Produtores rurais e trabalhadores dos setores de agronegócio, produção florestal, pesca e aquicultura agora têm acesso facilitado a linhas de crédito destinadas à inovação e digitalização. O Conselho Monetário Nacional (CMN) atualizou as regras de financiamento com recursos do Fundo de Amparo ao Trabalhador (FAT), expandindo o benefício para empresários individuais e pessoas físicas.
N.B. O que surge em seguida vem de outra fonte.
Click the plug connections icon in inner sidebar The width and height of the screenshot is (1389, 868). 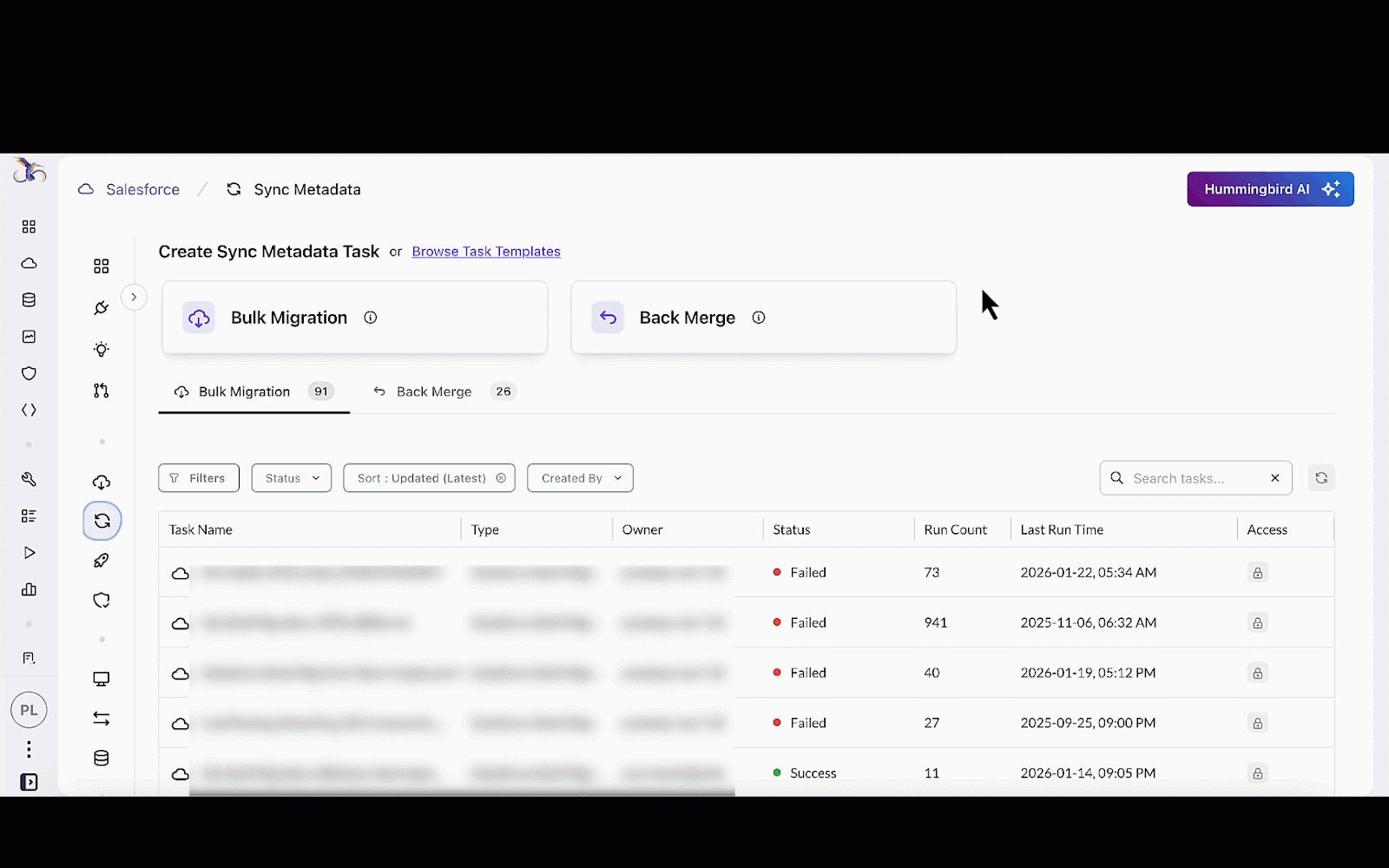pos(102,307)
Anteriormente, apenas empresas formalmente constituídas podiam acessar esses fundos. A nova regulamentação, aprovada nesta quarta-feira (20), reconhece pessoas físicas e empresários individuais que residem e atuam no Brasil nos segmentos mencionados como beneficiários. Os recursos podem ser aplicados na modernização tecnológica, aquisição de máquinas e equipamentos, e na digitalização das atividades produtivas.
Os fundos do FAT, originados principalmente das contribuições do PIS e Pasep, são repassados ao Banco Nacional de Desenvolvimento Econômico e Social (BNDES). O BNDES, por sua vez, opera programas de crédito com juros subsidiados, utilizando a Taxa Referencial (TR) como base de remuneração, o que torna o crédito mais acessível.
O governo projeta que a medida impulsionará a produção e comercialização de máquinas agrícolas e tecnologias, beneficiando toda a cadeia produtiva e de serviços. Espera-se também um impacto positivo na geração de empregos, aumento de renda e fortalecimento da economia regional, além de aprimorar a eficiência e a competitividade do setor rural.
O Conselho Monetário Nacional, presidido pelo ministro da Fazenda Dario Durigan, é o órgão responsável pela definição das políticas monetária, cambial e de crédito no Brasil, contando com a participação do presidente do Banco Central, Gabriel Galípolo, e do ministro do Planejamento e Orçamento, Bruno Moretti.